After two weeks of isolation in the hospital, Abdullah died last week.
The Ministry of Health has strengthened facilities in the province, dispatched oxygen generators and ventilators, and increased the number of intensive care units. It deployed more doctors and doubled the medical team to follow up those who were isolated at home. Two vaccination centers have been established, more vaccination centers have been planned, and 100 groups have been mobilized to raise awareness.
The Ministry of Health lists Sohag as one of the five hotspots in the country, including Cairo (a metropolis with approximately 20 million people).
Health officials attribute this new peak to widespread neglect of preventive measures. Throughout Egypt, it is rare to wear masks and socialize. Despite government bans, some cafes are still sharing hookahs for customers. Weddings and funerals are still being held, and people flood into the market.
In Islamic Cairo, the historical center of the capital, during the holy month of Ramadan, family members participate in group prayers. Thousands of people gather in the narrow streets of the market at night, shopping or sitting in cafes. Masks are rarely worn.
Hajah Fatima, 57, and his family from Beni Sueif, a southern province, had a “meal” in a café next to the respected Hussein Shrine. This meal quickly ended the day’s life.
She said: “This is a custom.” “Corona? We will not happen to anything except God’s will.”

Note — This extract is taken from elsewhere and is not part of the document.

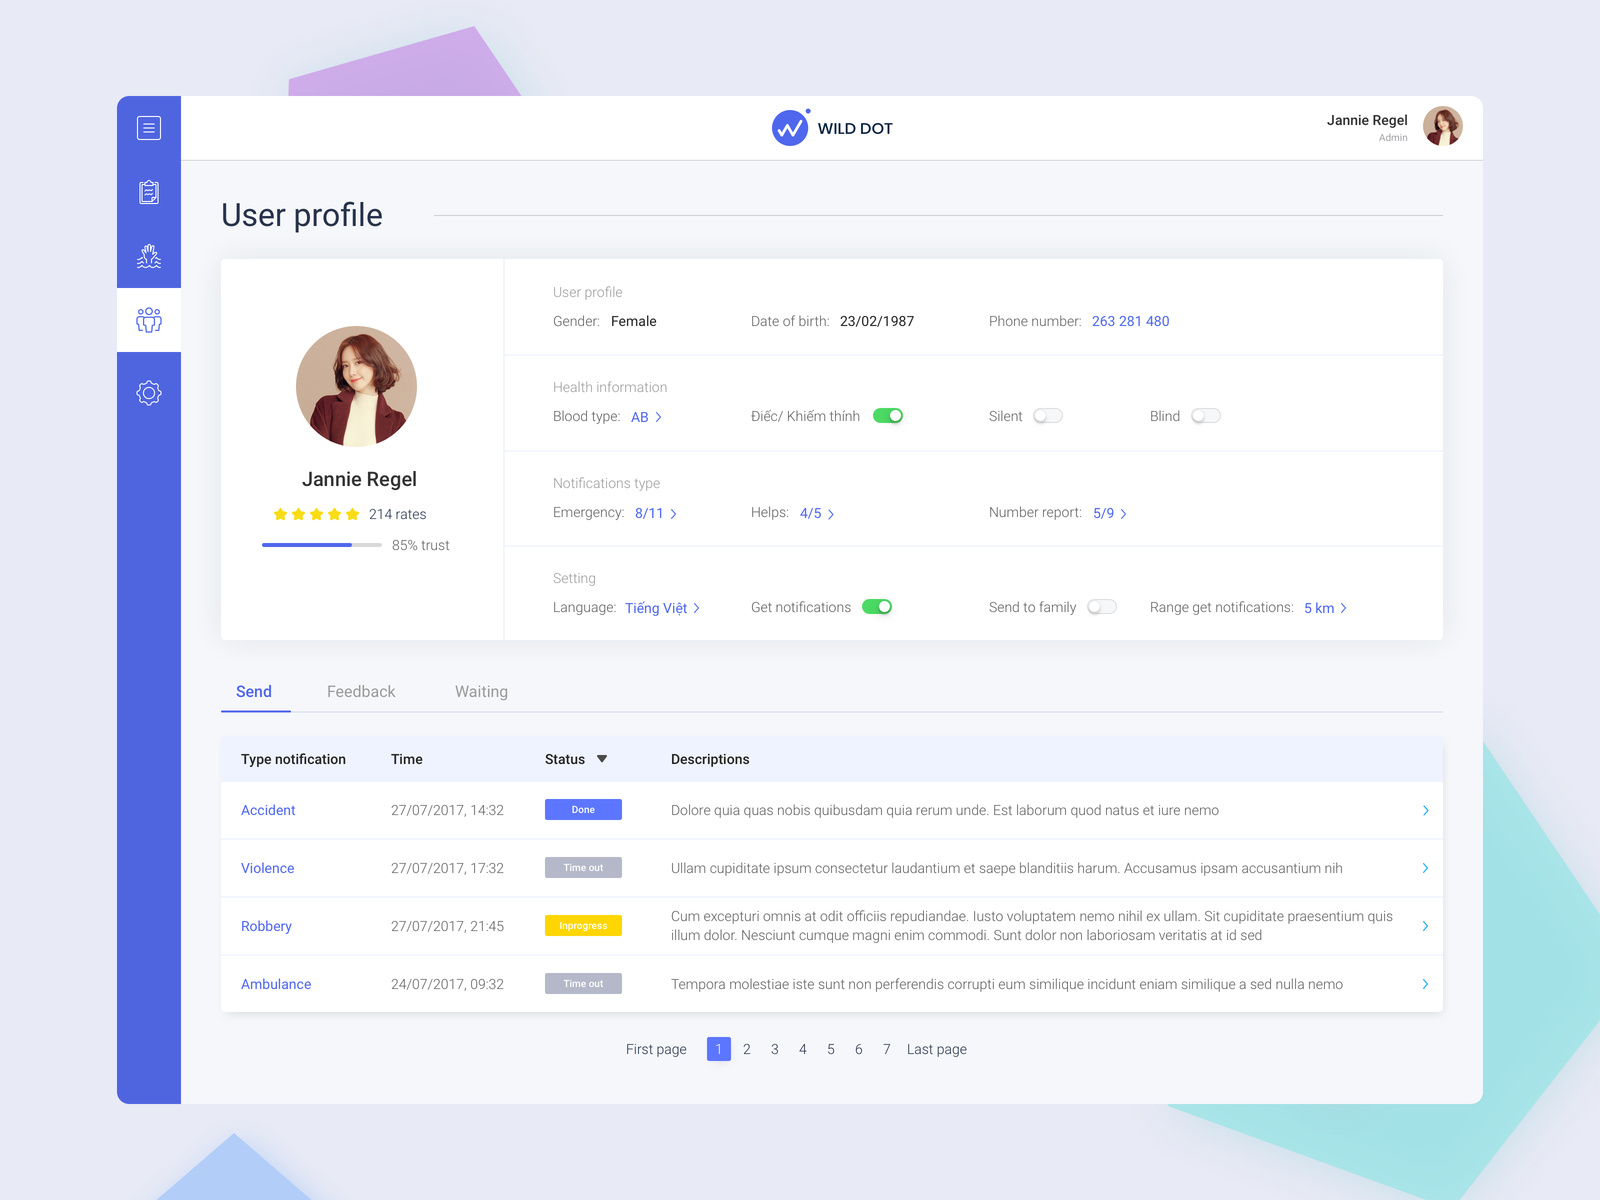Go to the Last page of notifications
The image size is (1600, 1200).
(x=936, y=1049)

Prime Minister Mustafa Madbouly said on Wednesday that more than 1 million people have been vaccinated so far, accounting for 1% of the Egyptian population.
In the crowded Palestinian settlements of the Gaza Strip, where there are 2 million people, the number of cases has increased rapidly. In March and April, the daily infection rate exceeded 1,000, which was previously recorded weekly in Gaza. The daily death toll has doubled, reaching the highest level of 20 people. The virus has killed more than 900 Gazans and sickened more than 102,000 people, including more than half this year.
The international aid organization Médecins Sans Frontières warned this week: “The hospital is working hard to cope.”
The Hamas rulers in the territory closed mosques and restaurants and imposed a curfew at the beginning of Ramadan to slow the outbreak. But its decision to lift these restrictions during the last 10 days of the holy month shocked health officials.
“We are concerned by the large-scale easing of the measures,” said Rami Abadllah, head of epidemiology at the Health Ministry.
Amid concerns over India, Kenya, which is coming down from a recent peak, halted flights with the country for two weeks, while Nigeria suspended flights with India, Brazil and Turkey, fearing new virus strains could come in as it tries to bring down cases, particularly in Lagos, home to some 20 million people.
In South Africa, with by far the largest number of COVID-19 cases and deaths in Africa, officials warn of a new surge as the Southern Hemisphere’s winter approaches.
Pakistan is in the midst of a third wave, with single-day fatalities hitting their highest of the entire pandemic on April 28, with 201 deaths.
Health officials added hundreds more hospital beds. Oxygen production had already been nearly doubled to 800 tons a day compared to last year. Still, at the surge’s peak in recent weeks, it was using 90% of that production.
New cases have eased slightly this week from a running average of around 6,000 a day.
“Thank God, we have so far managed to cope with this huge increase because of proactively building capacity of the entire system,” Planning and Development Minister Asad Umar said.
But he warned the country of more than 200 million could face an India-level disaster unless people adhere to precautions that have been widely ignored. The government has rejected calls for a lockdown but warns that could change. “Be careful. For yourself, and your loved ones,” he said in a tweet.